As a composer, my music is largely melodically and thematically driven. I find that my favorite music has melodic content that is both memorable and evocative of what it’s representing, and I try to exemplify this in my own compositions. When I composed my chamber opera, “A Certain Madness”, I had the time of my life creating musical material that would eventually accompany different characters or emotions on the stage. In the next few posts, I’m going to explain my compositional process behind a few of the different themes in the opera.
First, let’s discuss the theme that represents Sherlock’s sense of justice in this opera. It’s first presented in the prelude, and returns throughout the work at pivotal moments when Sherlock is performing his legendary detective work.
To me, the whole time I was writing this chamber opera, I was scoring my own little film that would be presented in real life on the stage. This led me to imagine that I was watching a classic Sherlock Holmes movie, and I asked myself “What music would underscore the opening titles?” and this melody was born. The large leap in the first measure is heroic, and the theme as a whole is largely rock influenced.
Following this, there is a two bar link. I wanted something mechanical, something that represented the wheels turning in Sherlock’s mind. A big believer in split thirds (a subject that I could write an entirely separate blog post about), I experimented with different oscillations until I settled on this other very rock-influenced groove:
The split thirds in the violins and winds followed by the rising line in the saxophone and the violas drives these two measures to a second iteration of the justice theme, now beginning on a C major “power chord” instead of the original E minor, giving a sense of triumph after these two suspenseful measures.

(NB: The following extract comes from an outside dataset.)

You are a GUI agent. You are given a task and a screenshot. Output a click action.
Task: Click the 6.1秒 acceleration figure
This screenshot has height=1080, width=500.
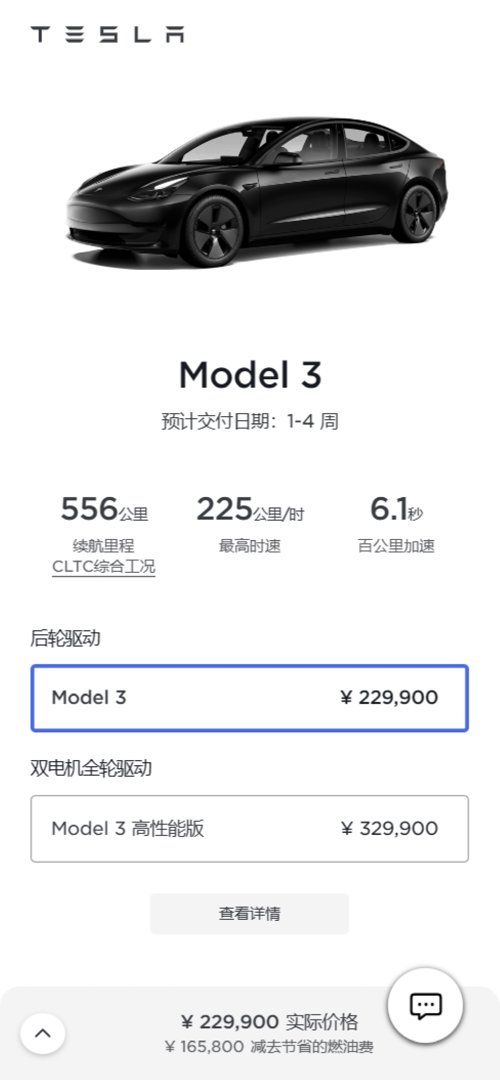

In my compositions, I absolutely adore layering thematic and motivic material, so I knew I had to find a clever way to combine these ideas even further. I backtracked to create something to lead into the justice theme using fragments from both of these examples. Split thirds, rising chromaticism, melodic leaps, and a gnarly tremolo glissando in the upper strings — it was everything I hoped it could be, and it sounds like this:
Having gone into detail for each of these fragments now, here is this section from the Prelude in full. I combined the split thirds and rising lines from the mechanical groove, and the syncopation and melodic leaps from the justice theme to create something iconic in the opera and evocative of what I endeavored to represent: the heroism and incredible mind of Sherlock Holmes in his pursuit of truth and justice. This same fragment appears later in the opera in Sherlock’s aria, “What would it take to kill another man?”, accompanying Sherlock’s investigative endeavors as he muses over the motives of potential perpetrators.